◆ Written tasks ◆
- a) In the mortgage thread, what rate did the broker quote for KBC, and what AIB rate was it compared with?
- b) List every bank named in the mortgage thread.
- c) Continue the mortgage thread from its last post.
━━━━━ Quoted text ━━━━━
The best buys on paper at the moment do seem to be AIB or Ulster Bank but will they continue to pass on interest rate cuts? It's impossible to know 5 or 10 years out. Unless it's in the contract you are still at the mercy of the svr.

AIB will be sold to private investors and there is also talk of Ulster being sold. In that case what will their strategy be and how will they treat their customers? It seems the only thing to do in that case is to switch again at that stage. If only there was a reasonable fixed tracker for 20 years like you have said before Brendan in the style of german or US mortgages I would take in in a heartbeat

(Ps very helpful thread for comparing what's on offer at the moment)


----------



## Sarenco (3 Feb 2016)

Berneseduke said:


> Just wondering if this statement is still true in the second post on this thread:
> 
> "AIB:
> Loan approval lasts for 12 months
> ...



https://group.aib.ie/content/dam/aib/group/Docs/Press Releases/2015/AIB-extends-no-fees-banking-to-mortgage-customers-FINAL.pdf

Apparently the current account fee waiver should be have been applicable to existing AIB mortgage customers from last December.  Are you still being charged fees?


----------



## bbari1 (8 Feb 2016)

Hello guys,

The price of the house I am buying is €350K and I have a loan approval from AIB for €230K - no broker involved. This approval is to expire in May.

Today I spoke with a broker and he said that KBC are the cheapest (3.30% v 3.55% with AIB). This is after the 0.20% discount when you pay mortgage from KBC a/c. As Brendan have highlighted, I asked the broker if I will get benefit of future cuts, the agent thinks that this has changed *recently* i.e. KBC WILL pass on the interest rates reduction to the existing customers too. He is to confirm that will me in the morning. 

If KBC don't pass on the benefit of reduced rate - should I stick with AIB? 
What if the broker is correct, should I go with KBC ? 

TIA


----------



## gnf_ireland (8 Feb 2016)

Maybe KBC's policy has changed but any time I have raised this in the past they have been pretty clear - feel free to switch and come back to us again

Please do update us on what your broker says

In terms of KBC v AIB - it depends on your personal circumstances are and what you believe. Logically it would make sense to go with AIB if you believe they will continue to drop their rates. If not, KBC are lower !


----------



## bbari1 (8 Feb 2016)

Thank you. Sure - I will update you guys as soon as I will hear back from the broker.

if KBC do pass on the rate cuts to the existing customers then its no brainer to be with KBC. or is there anything else I need to watch out ?

with regards to what do I believe, I haven't a clue if the the rates will drop/raise in the future!


----------



## bbari1 (9 Feb 2016)

This is what the broker said,

_"Yes new LTV variable rate customers will get benefit of any more future rates cuts- they also changed it so that those taking fixed rates initially (bar the 1 year fixed for some reason) revert to those lower tiered LTV variables when coming OFF a fixed rate option instead of higher roll off rates that applied formerly."
_
I have requested this to be in writing (from KBC).
━━━━━ Dataset section ━━━━━
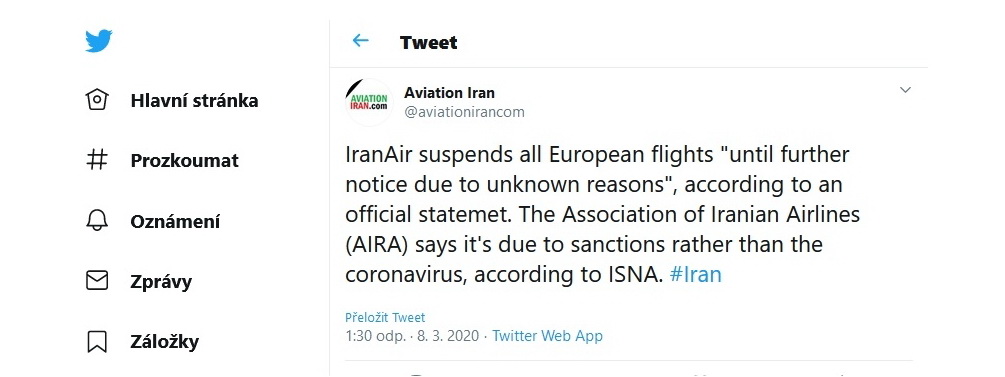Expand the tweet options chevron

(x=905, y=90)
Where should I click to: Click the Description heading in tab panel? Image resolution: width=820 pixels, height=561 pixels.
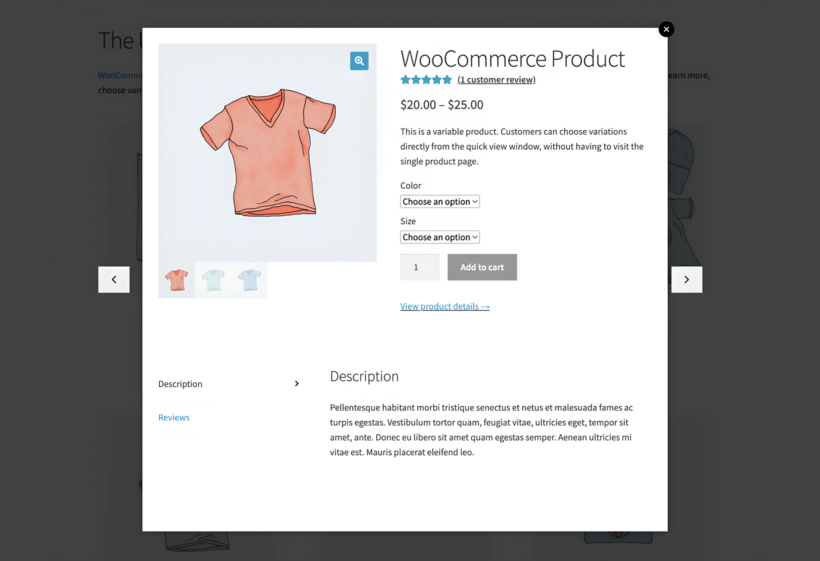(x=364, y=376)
━━━━━
◆ Answers for the tasks ◆
- a) KBC at 3.30%, compared with 3.55% at AIB.

- b) AIB, Ulster Bank, KBC

- c)
----------



## SS expert (9 Feb 2016)

I might sound pedantic build I would want a definition of "future rates cuts"


----------



## bbari1 (9 Feb 2016)

Sorry if its a stupid question but are there few definitions?


----------



## SS expert (9 Feb 2016)

is it linked to ecb? or all kbc rate cuts across the board?


----------



## bbari1 (9 Feb 2016)

I'll ask the question. AIB pass on the rate cuts to the existing customers - what way they work ?


----------



## Brendan Burgess (9 Feb 2016)

SS expert said:


> I might sound pedantic build I would want a definition of "future rates cuts"



You are not pedantic at all. KBC is very clever in its wording and has tricked lots of people out of trackers. 

I would want this wording from KBC. 

"We will always give you the best rate on offer to new customers for your existing Loan to Value" 

Brendan


----------



## SS expert (9 Feb 2016)

I asked KBC this a few weeks ago, and they would not budge... if they have changed their policy fair enough.
I would be very wary going with KBC... This is the first I have heard that they are going to treat new and existing customers the same


----------



## bbari1 (9 Feb 2016)

Thanks Brendan - I will try getting that done.

SS - As per the broker, this is the new policy which isn't just publicised yet hence I have requested this in writing.


----------



## gnf_ireland (9 Feb 2016)

I would agree with all of that re KBC. I have also tried to no avail to get the new rate on my mortgage.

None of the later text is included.